Resumo rápido: Descubra de forma simples como a Lei nº 15.402/2026 altera as regras de progressão de regime na prisão, a remição de pena na prisão domiciliar e a punição em manifestações ou crimes cometidos em multidão.
Sabe aquele “juridiquês” que ninguém entende? Vamos deixar ele de lado.
Toda vez que uma lei nova é aprovada no Brasil, a reação de muita gente é a mesma: “Lá vem mais um texto gigante cheio de termos difíceis…”
Mas a verdade é que as mudanças na legislação afetam diretamente a sociedade, os direitos das pessoas e como a justiça funciona na prática. Em maio de 2026, foi promulgada a Lei nº 15.402, que mexeu na Lei de Execução Penal e no Código Penal.
Para você não ficar perdido nas notícias, preparamos este guia direto ao ponto. Vamos ver o que mudou na prática!
1. Progressão de Regime: A “Escada” da Prisão
No Brasil, a pena de prisão não funciona no sistema “tudo ou nada”. O condenado cumpre a pena em etapas e pode ir avançando para regimes mais brandos (do regime fechado para o semiaberto, e deste para o aberto) conforme demonstra bom comportamento. A isso dá-se o nome de progressão de regime.
A nova lei estabeleceu porcentagens bem definidas para saber exatamente quando o detento tem direito a subir essa escada:
- Regra Geral: O preso precisa cumprir pelo menos 1/6 (cerca de 16,6%) da pena para tentar a progressão.
- Crime com Violência ou Ameaça (1ª vez / Réu Primário): Exige o cumprimento de pelo menos 25% da pena.
- Crime com Violência ou Ameaça (Reincidente): Exige o cumprimento de pelo menos 30% da pena.
- Reincidente em Outros Crimes (Sem violência): Exige o cumprimento de pelo menos 20% da pena.
O que isso muda no dia a dia?
Deixa a conta mais transparente e previsível. A Justiça e a sociedade passam a ter um critério claro de quanto tempo quem cometeu um crime grave (com violência) precisa ficar preso antes de ir para o regime semiaberto ou aberto.
2. Prisão Domiciliar: Trabalhou ou Estudou? Continua Abatendo a Pena!
Você já ouviu falar em remição de pena? É a regra que permite ao detento diminuir dias de sua condenação se ele trabalhar ou estudar. A ideia por trás disso é incentivar a educação e a reintegração da pessoa na sociedade.

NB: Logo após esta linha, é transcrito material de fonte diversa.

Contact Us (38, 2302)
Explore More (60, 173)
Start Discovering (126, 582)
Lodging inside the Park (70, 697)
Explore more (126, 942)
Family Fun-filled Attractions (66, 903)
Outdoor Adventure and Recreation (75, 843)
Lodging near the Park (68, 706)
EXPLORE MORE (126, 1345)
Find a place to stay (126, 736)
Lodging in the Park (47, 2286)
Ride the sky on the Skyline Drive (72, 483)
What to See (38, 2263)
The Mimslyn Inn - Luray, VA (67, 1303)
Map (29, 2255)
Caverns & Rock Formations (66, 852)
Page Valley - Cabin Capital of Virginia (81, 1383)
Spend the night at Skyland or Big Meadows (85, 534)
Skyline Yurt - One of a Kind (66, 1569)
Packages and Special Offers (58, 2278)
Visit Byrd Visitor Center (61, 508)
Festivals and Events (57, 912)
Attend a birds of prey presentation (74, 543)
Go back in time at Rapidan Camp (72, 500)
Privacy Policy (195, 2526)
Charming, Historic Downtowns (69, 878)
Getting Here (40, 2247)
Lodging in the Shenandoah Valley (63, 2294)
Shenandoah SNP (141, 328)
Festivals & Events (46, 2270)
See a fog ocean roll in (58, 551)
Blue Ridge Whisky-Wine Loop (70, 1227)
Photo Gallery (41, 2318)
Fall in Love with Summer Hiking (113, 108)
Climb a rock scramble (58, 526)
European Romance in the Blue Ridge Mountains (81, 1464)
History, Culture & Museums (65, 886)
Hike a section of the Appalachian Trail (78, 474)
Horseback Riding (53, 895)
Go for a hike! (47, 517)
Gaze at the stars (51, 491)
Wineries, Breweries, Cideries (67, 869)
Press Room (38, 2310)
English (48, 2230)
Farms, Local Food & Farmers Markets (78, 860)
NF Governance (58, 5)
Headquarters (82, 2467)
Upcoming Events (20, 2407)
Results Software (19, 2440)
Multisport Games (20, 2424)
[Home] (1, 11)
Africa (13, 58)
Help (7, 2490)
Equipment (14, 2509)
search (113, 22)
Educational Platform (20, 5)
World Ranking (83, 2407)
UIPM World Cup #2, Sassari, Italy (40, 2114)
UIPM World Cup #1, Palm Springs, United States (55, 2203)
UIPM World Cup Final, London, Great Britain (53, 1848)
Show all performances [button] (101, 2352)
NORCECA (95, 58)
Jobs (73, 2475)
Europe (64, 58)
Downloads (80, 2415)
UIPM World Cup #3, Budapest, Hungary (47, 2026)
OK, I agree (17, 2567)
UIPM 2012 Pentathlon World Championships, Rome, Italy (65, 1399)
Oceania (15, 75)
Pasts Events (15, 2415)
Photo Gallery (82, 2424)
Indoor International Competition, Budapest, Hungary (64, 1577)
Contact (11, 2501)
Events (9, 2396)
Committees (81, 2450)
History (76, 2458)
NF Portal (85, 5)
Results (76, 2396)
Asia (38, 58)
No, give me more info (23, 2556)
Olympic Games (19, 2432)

A Lei nº 15.402/2026 deixou muito claro que quem está cumprindo pena em prisão domiciliar (em casa, com autorização judicial) continua com o direito de abater o tempo de pena por meio do estudo ou do trabalho.
Isso elimina dúvidas jurídicas e garante que a pessoa em regime domiciliar tenha estímulo para se qualificar e trabalhar.
3. Multidão e Tumulto: A Diferença entre “Líder” e “Seguidor”
Outro ponto super importante da nova lei diz respeito aos crimes contra o Estado Democrático de Direito praticados em contexto de multidão ou aglomerações.
A lei fez uma separação justa para não colocar todo mundo no “mesmo saco”:
- Participantes comuns (quem só foi na onda): Se a pessoa estava na multidão durante o evento, mas não organizou, não financiou e não exerceu papel de liderança, a pena dela será reduzida de 1/3 a 2/3. Além disso, evita-se o somatório exagerado e cumulativo de penas por atos do mesmo episódio.
- Líderes e Financiadores: Quem planejou, financiou, pagou ônibus/estrutura ou comandou os atos não tem direito a essa redução de pena e responde pelo peso integral da lei.
Por que isso importa?
Essa distinção evita punir com a mesma rigidez o cidadão comum que acabou se envolvendo no meio de um tumulto coletivo e os verdadeiros organizadores e financiadores da ilegalidade.
Recapitulação Rápida
- Regras claras para sair da cadeia aos poucos: porcentagens objetivas dependendo se o crime teve violência e se o réu é reincidente.
- Incentivo ao estudo na prisão domiciliar: continua valendo para abater dias de pena.
- Justiça em atos coletivos: lideranças e financiadores pagam a conta cheia, enquanto participantes sem papel de comando têm penas abrandadas.